[Input data]

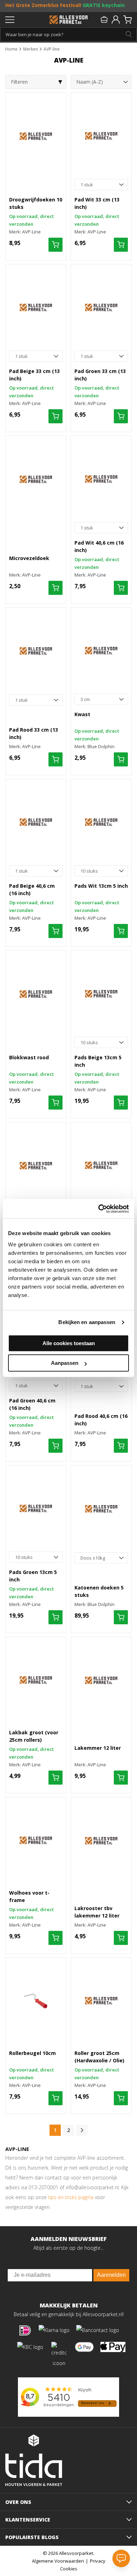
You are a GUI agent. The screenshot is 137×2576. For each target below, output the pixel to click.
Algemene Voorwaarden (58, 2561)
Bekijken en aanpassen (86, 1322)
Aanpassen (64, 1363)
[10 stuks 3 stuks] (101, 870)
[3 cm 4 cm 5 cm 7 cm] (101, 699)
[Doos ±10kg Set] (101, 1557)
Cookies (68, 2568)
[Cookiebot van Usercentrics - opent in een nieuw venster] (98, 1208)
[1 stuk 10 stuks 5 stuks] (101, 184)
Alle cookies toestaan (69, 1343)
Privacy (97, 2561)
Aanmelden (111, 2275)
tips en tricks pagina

[/Input data]

• Required action: State how many lines contain the word "stuks" across the listing, and give no other text.

• Task output: 2